The court said it was not required to defer to the Compensation Review Board’s interpretation of Conn. Gen. Stat. §31-308 because it was neither “time-tested,” nor had it previously been “subject to judicial scrutiny” so as to warrant deferential treatment. The court also noted that the remedial nature of Connecticut’s workers’ compensation law favors broad statutory construction. 

Workers’ compensation benefits generally fall into two categories: special or specific. TPD benefits under §31-308(a) are special benefits that continue as long as there is an impairment of earning power, subject to statutory limitations. In contrast, PPD benefits under §31-308(b) compensate a claimant for permanent loss and are awarded for a fixed period based on the degree of permanent impairment. A claimant cannot receive benefits for incapacity and specific indemnity benefits at the same time. 

Traditionally, injured employees have been awarded TPD benefits under §31-308(a) during their period of incapacity only until the employee reaches MMI.2 At that point, they are eligible for PPD benefits for a fixed number of weeks, based on the percentage of permanent impairment to a specific body part or parts. For example, pursuant to §31-308(b) an employee who suffers total hearing loss in one ear is entitled to benefits for 35 weeks. If the claimant has a 10% PPD to that ear, the claimant is entitled to 10% of the 35 weeks, or 3.5 weeks of PPD benefits. In most cases, once the claimant reaches MMI, the payment of PPD benefits ends the employer’s obligations.

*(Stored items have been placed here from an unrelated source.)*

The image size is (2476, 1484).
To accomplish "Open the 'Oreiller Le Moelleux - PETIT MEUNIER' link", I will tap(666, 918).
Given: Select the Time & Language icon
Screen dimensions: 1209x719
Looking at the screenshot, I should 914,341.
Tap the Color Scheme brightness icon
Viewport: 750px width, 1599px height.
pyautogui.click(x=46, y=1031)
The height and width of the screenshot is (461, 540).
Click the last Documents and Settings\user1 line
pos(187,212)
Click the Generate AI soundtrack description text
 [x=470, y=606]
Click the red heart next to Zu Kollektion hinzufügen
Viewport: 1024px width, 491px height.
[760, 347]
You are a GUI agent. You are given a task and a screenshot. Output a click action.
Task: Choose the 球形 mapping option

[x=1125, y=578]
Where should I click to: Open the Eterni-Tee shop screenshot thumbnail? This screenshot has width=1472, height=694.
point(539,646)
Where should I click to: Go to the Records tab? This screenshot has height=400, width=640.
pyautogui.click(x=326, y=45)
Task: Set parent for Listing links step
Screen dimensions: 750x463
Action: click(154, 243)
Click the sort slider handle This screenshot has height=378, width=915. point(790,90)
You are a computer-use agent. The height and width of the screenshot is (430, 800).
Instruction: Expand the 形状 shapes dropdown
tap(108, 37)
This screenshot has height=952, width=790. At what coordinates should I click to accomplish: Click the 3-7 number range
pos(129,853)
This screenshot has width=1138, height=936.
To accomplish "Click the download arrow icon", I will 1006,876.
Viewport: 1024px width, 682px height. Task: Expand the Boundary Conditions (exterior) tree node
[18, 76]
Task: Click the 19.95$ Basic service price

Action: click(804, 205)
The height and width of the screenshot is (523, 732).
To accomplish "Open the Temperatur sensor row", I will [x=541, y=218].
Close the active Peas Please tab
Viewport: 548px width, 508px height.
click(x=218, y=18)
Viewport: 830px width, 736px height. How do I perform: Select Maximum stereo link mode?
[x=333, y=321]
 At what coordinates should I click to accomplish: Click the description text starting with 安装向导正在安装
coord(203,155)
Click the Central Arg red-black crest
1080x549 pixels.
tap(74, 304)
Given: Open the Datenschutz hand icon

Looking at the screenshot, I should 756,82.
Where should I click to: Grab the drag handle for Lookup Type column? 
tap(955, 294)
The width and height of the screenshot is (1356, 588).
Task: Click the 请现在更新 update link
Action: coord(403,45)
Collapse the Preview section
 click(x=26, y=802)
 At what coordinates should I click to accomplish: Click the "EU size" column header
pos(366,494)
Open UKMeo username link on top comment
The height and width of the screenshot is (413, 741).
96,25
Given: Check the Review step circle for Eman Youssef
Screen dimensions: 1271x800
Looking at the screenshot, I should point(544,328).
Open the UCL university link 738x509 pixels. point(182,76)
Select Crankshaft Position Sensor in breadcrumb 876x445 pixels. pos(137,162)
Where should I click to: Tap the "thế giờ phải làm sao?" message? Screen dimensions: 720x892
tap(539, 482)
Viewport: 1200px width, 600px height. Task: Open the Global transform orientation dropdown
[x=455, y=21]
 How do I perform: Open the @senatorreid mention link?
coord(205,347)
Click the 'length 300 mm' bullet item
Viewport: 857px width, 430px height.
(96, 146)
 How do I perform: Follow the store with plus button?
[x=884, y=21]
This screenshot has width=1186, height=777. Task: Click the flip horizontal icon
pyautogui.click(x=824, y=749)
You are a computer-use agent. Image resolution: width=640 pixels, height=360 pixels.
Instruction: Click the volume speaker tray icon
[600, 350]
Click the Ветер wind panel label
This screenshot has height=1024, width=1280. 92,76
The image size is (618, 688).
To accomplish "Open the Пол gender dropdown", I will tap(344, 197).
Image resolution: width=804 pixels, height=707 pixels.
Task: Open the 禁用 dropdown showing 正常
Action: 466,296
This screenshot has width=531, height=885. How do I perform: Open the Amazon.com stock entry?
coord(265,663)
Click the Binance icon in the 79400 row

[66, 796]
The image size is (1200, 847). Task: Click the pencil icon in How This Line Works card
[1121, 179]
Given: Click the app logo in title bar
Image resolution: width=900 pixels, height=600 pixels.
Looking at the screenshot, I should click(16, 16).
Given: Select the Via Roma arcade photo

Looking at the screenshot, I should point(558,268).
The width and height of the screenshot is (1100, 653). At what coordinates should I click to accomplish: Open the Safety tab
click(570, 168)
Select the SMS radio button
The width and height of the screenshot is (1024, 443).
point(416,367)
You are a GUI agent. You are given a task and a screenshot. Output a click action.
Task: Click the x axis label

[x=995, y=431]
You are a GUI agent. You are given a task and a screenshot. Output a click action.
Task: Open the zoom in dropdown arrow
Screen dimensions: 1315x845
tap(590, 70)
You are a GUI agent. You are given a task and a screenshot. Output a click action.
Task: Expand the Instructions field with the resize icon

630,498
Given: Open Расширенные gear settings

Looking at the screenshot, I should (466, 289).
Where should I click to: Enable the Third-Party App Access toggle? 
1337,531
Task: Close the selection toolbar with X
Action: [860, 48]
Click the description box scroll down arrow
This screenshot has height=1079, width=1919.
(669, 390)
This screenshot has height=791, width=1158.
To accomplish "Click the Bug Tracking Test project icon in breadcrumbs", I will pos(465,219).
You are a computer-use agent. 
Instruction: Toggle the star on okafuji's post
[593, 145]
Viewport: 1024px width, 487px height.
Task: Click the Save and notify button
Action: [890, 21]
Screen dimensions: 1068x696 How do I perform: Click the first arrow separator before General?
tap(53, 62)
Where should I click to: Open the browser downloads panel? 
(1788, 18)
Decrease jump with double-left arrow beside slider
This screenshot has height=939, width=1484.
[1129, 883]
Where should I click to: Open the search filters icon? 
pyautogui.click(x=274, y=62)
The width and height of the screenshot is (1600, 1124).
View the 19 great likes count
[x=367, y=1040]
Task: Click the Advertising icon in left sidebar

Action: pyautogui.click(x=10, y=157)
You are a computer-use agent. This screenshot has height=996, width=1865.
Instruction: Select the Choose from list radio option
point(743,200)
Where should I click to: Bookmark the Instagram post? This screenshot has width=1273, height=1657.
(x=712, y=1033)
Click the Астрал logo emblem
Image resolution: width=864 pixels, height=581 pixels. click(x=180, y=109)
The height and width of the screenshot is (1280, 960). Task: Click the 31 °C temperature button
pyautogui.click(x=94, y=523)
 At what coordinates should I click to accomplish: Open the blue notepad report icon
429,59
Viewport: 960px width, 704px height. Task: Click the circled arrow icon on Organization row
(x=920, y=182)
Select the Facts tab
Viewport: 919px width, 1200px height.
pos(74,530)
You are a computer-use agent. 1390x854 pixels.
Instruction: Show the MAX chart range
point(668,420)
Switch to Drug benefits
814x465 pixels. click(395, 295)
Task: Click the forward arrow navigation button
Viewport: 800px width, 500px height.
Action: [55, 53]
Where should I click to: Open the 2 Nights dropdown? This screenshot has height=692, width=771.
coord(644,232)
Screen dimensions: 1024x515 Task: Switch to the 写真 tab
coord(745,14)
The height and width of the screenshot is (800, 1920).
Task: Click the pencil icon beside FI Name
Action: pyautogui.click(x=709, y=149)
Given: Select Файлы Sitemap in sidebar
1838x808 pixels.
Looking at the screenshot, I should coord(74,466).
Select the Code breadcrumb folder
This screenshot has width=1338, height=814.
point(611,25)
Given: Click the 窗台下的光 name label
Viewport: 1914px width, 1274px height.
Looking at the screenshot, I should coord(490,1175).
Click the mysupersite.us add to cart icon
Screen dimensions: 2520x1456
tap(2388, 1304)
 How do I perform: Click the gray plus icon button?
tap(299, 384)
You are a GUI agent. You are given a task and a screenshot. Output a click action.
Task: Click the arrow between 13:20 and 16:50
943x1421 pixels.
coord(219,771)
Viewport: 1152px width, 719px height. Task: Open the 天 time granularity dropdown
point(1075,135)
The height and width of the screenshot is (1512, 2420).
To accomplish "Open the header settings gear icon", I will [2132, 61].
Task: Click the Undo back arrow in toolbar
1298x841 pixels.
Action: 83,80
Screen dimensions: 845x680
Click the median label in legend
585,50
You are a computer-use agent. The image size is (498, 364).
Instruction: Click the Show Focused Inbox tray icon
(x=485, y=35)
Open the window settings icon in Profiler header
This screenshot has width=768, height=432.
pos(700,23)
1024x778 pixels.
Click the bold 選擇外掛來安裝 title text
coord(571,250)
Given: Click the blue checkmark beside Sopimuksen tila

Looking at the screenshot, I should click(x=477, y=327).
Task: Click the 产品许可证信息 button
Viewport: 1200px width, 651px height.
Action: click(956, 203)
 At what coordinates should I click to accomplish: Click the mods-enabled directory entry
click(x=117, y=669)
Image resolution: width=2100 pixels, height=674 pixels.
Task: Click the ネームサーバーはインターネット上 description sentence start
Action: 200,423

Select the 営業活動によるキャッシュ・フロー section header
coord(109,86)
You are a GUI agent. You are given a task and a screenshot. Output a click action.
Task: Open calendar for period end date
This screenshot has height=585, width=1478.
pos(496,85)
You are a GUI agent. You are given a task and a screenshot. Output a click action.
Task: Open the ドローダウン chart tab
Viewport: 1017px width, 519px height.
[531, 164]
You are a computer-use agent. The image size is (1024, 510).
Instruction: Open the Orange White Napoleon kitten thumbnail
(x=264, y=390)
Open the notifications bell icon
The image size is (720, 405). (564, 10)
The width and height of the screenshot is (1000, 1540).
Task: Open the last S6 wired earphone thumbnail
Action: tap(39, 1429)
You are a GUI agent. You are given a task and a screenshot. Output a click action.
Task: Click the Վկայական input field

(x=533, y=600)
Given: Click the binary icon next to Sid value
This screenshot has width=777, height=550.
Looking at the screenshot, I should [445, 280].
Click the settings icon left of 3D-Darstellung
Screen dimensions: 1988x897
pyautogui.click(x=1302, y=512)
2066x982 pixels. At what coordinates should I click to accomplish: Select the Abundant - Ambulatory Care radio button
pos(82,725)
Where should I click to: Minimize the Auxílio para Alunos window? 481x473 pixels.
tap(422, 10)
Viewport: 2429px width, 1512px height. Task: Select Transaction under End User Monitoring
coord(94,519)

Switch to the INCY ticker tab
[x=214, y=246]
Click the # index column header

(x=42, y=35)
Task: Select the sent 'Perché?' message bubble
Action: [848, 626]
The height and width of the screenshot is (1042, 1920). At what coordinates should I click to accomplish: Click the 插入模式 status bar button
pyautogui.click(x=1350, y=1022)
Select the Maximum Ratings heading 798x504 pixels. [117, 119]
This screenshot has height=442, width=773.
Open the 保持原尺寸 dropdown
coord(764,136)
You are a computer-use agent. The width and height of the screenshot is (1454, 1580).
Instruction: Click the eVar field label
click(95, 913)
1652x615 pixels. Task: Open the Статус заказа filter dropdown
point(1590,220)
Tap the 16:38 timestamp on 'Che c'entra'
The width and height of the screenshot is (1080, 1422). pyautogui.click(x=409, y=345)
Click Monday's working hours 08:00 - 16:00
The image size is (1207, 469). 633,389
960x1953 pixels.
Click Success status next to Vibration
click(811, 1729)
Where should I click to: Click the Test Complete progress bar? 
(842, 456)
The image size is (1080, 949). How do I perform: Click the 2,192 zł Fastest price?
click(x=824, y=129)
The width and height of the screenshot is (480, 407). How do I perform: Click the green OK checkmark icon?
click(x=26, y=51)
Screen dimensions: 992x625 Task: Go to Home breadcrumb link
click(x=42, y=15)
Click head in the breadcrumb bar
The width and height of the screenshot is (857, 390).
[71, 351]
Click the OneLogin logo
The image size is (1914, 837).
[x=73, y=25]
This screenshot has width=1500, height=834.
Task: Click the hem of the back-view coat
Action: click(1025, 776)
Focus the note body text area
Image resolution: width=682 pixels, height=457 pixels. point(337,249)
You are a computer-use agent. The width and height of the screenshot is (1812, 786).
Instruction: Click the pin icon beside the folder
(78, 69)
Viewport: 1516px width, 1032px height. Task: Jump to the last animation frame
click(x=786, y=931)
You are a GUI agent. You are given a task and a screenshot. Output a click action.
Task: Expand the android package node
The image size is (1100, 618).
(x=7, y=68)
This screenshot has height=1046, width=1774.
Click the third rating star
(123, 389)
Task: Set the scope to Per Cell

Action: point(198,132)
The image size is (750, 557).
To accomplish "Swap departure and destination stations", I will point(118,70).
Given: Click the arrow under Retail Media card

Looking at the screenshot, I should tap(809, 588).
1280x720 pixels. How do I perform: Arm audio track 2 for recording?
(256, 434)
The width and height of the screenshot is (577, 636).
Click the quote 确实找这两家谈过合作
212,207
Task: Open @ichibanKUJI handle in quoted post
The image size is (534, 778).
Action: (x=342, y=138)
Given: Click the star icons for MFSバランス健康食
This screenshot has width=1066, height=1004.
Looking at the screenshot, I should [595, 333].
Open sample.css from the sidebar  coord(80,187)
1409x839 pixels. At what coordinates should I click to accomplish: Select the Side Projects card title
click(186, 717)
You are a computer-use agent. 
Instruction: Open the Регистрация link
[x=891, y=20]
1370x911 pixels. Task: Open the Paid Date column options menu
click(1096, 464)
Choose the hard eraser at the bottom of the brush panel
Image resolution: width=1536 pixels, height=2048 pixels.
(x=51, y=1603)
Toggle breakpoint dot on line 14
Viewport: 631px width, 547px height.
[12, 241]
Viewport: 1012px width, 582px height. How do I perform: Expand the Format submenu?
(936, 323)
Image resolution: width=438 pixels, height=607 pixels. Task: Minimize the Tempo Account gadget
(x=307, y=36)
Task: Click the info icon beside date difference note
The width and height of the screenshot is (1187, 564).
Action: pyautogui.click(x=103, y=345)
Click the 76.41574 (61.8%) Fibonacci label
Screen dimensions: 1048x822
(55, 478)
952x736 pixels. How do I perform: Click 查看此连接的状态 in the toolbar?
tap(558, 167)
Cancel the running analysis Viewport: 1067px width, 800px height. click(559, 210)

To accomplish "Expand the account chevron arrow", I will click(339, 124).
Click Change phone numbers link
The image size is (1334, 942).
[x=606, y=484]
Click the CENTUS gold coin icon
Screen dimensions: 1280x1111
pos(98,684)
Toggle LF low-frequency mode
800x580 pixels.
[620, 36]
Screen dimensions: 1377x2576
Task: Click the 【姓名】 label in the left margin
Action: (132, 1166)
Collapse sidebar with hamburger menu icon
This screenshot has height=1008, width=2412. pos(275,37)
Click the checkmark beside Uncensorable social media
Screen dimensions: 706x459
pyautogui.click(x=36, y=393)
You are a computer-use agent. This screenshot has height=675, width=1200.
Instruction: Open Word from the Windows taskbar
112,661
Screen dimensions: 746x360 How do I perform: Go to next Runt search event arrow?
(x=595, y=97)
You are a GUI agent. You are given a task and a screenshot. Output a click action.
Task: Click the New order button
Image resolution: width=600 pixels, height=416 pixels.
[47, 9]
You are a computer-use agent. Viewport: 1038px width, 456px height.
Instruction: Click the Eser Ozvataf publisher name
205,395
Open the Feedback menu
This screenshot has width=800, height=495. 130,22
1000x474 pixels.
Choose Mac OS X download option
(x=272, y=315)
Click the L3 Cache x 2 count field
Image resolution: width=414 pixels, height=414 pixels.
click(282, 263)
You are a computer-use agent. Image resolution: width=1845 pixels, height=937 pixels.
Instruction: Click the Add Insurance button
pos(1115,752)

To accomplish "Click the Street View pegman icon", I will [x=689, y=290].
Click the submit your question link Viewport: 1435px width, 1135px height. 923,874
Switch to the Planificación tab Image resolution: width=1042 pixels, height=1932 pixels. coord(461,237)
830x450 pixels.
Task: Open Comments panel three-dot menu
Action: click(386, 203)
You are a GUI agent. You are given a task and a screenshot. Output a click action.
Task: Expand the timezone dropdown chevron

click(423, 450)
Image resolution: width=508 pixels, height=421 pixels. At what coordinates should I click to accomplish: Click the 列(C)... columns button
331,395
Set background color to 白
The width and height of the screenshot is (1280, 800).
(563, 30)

The Connecticut Supreme Court found, however, that § 31-308(b) permits, but does not require, the ALJ to award PPD benefits in lieu of other compensation, which includes total or partial disability benefits after a claimant reaches MMI and the claimant’s eligibility for PPD benefits vests. The court noted that continuation of TPD benefits may be particularly appropriate where an ALJ believes that the PPD benefit calculated under the statutory schedule would be disproportionate to the impact of the injury on the claimant. 

What This Means for Employers

Time will tell whether ALJs will routinely exercise discretion to continue TPD benefits post-Gardner or follow the traditional path of converting TPD to PPD benefits once MMI is reached. Gardner is silent about whether the decision applies retroactively, so we will also have to wait to see whether ALJs will allow reopening of claims to reinstate TPD benefits. Employer and insurer lobbyists have aggressively argued at the state legislature that Gardner will cause higher workers’ compensation insurance premiums and that the decision must be overridden by statute. Whether any legislative fix will pass, and if so, what form it will take, is uncertain at this point. The one clear result of Gardner has been to disrupt the previously settled expectations of both claimants and employers. 

Information contained in this publication is intended for informational purposes only and does not constitute legal advice or opinion, nor is it a substitute for the professional judgment of an attorney.